*** Opening of Records shown ***

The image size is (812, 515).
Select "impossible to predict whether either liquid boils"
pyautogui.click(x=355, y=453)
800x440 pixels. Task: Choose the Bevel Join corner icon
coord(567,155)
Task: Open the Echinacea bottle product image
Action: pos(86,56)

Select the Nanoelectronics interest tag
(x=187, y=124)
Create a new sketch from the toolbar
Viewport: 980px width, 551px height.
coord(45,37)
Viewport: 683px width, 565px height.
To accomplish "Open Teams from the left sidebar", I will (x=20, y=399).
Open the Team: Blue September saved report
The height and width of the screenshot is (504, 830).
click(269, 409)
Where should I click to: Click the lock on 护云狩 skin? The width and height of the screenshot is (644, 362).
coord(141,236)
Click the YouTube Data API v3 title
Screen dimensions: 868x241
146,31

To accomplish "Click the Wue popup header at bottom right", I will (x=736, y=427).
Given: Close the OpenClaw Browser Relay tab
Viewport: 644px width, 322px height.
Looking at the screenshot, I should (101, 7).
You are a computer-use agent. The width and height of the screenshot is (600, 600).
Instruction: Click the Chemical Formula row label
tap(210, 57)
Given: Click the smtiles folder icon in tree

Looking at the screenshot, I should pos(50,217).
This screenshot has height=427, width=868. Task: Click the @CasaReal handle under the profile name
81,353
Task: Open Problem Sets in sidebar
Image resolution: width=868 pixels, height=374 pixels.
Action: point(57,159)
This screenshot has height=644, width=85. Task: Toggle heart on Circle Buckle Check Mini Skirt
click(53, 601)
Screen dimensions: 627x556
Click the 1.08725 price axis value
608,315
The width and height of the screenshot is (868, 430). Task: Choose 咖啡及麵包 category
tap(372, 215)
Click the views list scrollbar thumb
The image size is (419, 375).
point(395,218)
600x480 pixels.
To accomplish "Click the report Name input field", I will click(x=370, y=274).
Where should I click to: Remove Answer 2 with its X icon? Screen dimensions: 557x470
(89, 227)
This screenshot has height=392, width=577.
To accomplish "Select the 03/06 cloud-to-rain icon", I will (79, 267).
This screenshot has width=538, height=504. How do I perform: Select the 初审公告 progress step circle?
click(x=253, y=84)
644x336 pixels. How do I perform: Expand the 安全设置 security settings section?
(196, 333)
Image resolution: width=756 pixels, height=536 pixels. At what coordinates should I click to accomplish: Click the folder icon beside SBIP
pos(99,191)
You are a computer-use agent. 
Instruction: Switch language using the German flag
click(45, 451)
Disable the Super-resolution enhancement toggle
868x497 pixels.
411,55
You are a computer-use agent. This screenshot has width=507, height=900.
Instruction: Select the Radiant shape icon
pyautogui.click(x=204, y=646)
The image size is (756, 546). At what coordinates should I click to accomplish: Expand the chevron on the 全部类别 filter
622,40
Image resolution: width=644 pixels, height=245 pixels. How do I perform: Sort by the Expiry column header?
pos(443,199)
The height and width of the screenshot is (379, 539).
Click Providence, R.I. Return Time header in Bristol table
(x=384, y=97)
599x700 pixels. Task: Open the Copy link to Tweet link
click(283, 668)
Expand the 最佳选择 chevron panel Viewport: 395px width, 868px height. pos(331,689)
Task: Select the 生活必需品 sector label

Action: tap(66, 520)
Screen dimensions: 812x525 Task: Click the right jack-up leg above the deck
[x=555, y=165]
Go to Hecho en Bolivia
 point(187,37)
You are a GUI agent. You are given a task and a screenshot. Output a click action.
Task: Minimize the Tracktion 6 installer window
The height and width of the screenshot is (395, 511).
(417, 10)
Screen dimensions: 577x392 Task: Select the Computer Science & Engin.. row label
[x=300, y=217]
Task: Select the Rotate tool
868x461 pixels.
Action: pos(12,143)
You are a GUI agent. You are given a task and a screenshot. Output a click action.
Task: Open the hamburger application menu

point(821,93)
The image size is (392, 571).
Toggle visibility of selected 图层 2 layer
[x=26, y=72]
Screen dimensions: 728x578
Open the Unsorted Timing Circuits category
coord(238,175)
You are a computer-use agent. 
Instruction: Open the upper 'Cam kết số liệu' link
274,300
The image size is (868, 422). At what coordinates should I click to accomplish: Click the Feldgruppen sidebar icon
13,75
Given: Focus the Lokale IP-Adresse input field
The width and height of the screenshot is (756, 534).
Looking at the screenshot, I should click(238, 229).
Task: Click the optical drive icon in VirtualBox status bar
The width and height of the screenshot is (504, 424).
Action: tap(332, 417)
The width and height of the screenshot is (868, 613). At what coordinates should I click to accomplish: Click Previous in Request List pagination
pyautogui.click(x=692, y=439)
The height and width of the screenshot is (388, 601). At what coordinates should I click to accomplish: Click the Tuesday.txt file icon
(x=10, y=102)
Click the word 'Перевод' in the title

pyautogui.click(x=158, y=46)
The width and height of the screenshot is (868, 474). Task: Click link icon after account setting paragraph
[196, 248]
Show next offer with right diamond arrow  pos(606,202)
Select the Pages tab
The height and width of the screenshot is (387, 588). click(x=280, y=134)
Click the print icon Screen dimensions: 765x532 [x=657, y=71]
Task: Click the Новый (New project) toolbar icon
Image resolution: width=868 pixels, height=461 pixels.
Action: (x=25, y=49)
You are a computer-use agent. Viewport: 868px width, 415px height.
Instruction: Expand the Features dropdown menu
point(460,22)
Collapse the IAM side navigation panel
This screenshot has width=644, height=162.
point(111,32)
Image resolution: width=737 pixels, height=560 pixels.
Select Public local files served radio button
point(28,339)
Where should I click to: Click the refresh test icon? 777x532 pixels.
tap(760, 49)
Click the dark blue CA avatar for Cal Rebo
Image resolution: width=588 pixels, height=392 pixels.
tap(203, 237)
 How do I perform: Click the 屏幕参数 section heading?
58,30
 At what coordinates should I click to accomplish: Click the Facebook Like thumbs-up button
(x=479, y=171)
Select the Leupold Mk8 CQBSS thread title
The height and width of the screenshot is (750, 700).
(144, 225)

*** Close of Records shown ***

Brief :: In full and without change, transcribe the data above.

Response to this task ::
The image size is (812, 515).
Select "impossible to predict whether either liquid boils"
pyautogui.click(x=355, y=453)
800x440 pixels. Task: Choose the Bevel Join corner icon
coord(567,155)
Task: Open the Echinacea bottle product image
Action: pos(86,56)

Select the Nanoelectronics interest tag
(x=187, y=124)
Create a new sketch from the toolbar
Viewport: 980px width, 551px height.
coord(45,37)
Viewport: 683px width, 565px height.
To accomplish "Open Teams from the left sidebar", I will (x=20, y=399).
Open the Team: Blue September saved report
The height and width of the screenshot is (504, 830).
click(269, 409)
Where should I click to: Click the lock on 护云狩 skin? The width and height of the screenshot is (644, 362).
coord(141,236)
Click the YouTube Data API v3 title
Screen dimensions: 868x241
146,31

To accomplish "Click the Wue popup header at bottom right", I will (x=736, y=427).
Given: Close the OpenClaw Browser Relay tab
Viewport: 644px width, 322px height.
Looking at the screenshot, I should (101, 7).
You are a computer-use agent. The width and height of the screenshot is (600, 600).
Instruction: Click the Chemical Formula row label
tap(210, 57)
Given: Click the smtiles folder icon in tree

Looking at the screenshot, I should pos(50,217).
This screenshot has height=427, width=868. Task: Click the @CasaReal handle under the profile name
81,353
Task: Open Problem Sets in sidebar
Image resolution: width=868 pixels, height=374 pixels.
Action: point(57,159)
This screenshot has height=644, width=85. Task: Toggle heart on Circle Buckle Check Mini Skirt
click(53, 601)
Screen dimensions: 627x556
Click the 1.08725 price axis value
608,315
The width and height of the screenshot is (868, 430). Task: Choose 咖啡及麵包 category
tap(372, 215)
Click the views list scrollbar thumb
The image size is (419, 375).
point(395,218)
600x480 pixels.
To accomplish "Click the report Name input field", I will click(x=370, y=274).
Where should I click to: Remove Answer 2 with its X icon? Screen dimensions: 557x470
(89, 227)
This screenshot has height=392, width=577.
To accomplish "Select the 03/06 cloud-to-rain icon", I will (79, 267).
This screenshot has width=538, height=504. How do I perform: Select the 初审公告 progress step circle?
click(x=253, y=84)
644x336 pixels. How do I perform: Expand the 安全设置 security settings section?
(196, 333)
Image resolution: width=756 pixels, height=536 pixels. At what coordinates should I click to accomplish: Click the folder icon beside SBIP
pos(99,191)
You are a computer-use agent. 
Instruction: Switch language using the German flag
click(45, 451)
Disable the Super-resolution enhancement toggle
868x497 pixels.
411,55
You are a computer-use agent. This screenshot has width=507, height=900.
Instruction: Select the Radiant shape icon
pyautogui.click(x=204, y=646)
The image size is (756, 546). At what coordinates should I click to accomplish: Expand the chevron on the 全部类别 filter
622,40
Image resolution: width=644 pixels, height=245 pixels. How do I perform: Sort by the Expiry column header?
pos(443,199)
The height and width of the screenshot is (379, 539).
Click Providence, R.I. Return Time header in Bristol table
(x=384, y=97)
599x700 pixels. Task: Open the Copy link to Tweet link
click(283, 668)
Expand the 最佳选择 chevron panel Viewport: 395px width, 868px height. pos(331,689)
Task: Select the 生活必需品 sector label

Action: tap(66, 520)
Screen dimensions: 812x525 Task: Click the right jack-up leg above the deck
[x=555, y=165]
Go to Hecho en Bolivia
 point(187,37)
You are a GUI agent. You are given a task and a screenshot. Output a click action.
Task: Minimize the Tracktion 6 installer window
The height and width of the screenshot is (395, 511).
(417, 10)
Screen dimensions: 577x392 Task: Select the Computer Science & Engin.. row label
[x=300, y=217]
Task: Select the Rotate tool
868x461 pixels.
Action: pos(12,143)
You are a GUI agent. You are given a task and a screenshot. Output a click action.
Task: Open the hamburger application menu

point(821,93)
The image size is (392, 571).
Toggle visibility of selected 图层 2 layer
[x=26, y=72]
Screen dimensions: 728x578
Open the Unsorted Timing Circuits category
coord(238,175)
You are a computer-use agent. 
Instruction: Open the upper 'Cam kết số liệu' link
274,300
The image size is (868, 422). At what coordinates should I click to accomplish: Click the Feldgruppen sidebar icon
13,75
Given: Focus the Lokale IP-Adresse input field
The width and height of the screenshot is (756, 534).
Looking at the screenshot, I should click(238, 229).
Task: Click the optical drive icon in VirtualBox status bar
The width and height of the screenshot is (504, 424).
Action: tap(332, 417)
The width and height of the screenshot is (868, 613). At what coordinates should I click to accomplish: Click Previous in Request List pagination
pyautogui.click(x=692, y=439)
The height and width of the screenshot is (388, 601). At what coordinates should I click to accomplish: Click the Tuesday.txt file icon
(x=10, y=102)
Click the word 'Перевод' in the title

pyautogui.click(x=158, y=46)
The width and height of the screenshot is (868, 474). Task: Click link icon after account setting paragraph
[196, 248]
Show next offer with right diamond arrow  pos(606,202)
Select the Pages tab
The height and width of the screenshot is (387, 588). click(x=280, y=134)
Click the print icon Screen dimensions: 765x532 [x=657, y=71]
Task: Click the Новый (New project) toolbar icon
Image resolution: width=868 pixels, height=461 pixels.
Action: (x=25, y=49)
You are a computer-use agent. Viewport: 868px width, 415px height.
Instruction: Expand the Features dropdown menu
point(460,22)
Collapse the IAM side navigation panel
This screenshot has width=644, height=162.
point(111,32)
Image resolution: width=737 pixels, height=560 pixels.
Select Public local files served radio button
point(28,339)
Where should I click to: Click the refresh test icon? 777x532 pixels.
tap(760, 49)
Click the dark blue CA avatar for Cal Rebo
Image resolution: width=588 pixels, height=392 pixels.
tap(203, 237)
 How do I perform: Click the 屏幕参数 section heading?
58,30
 At what coordinates should I click to accomplish: Click the Facebook Like thumbs-up button
(x=479, y=171)
Select the Leupold Mk8 CQBSS thread title
The height and width of the screenshot is (750, 700).
(144, 225)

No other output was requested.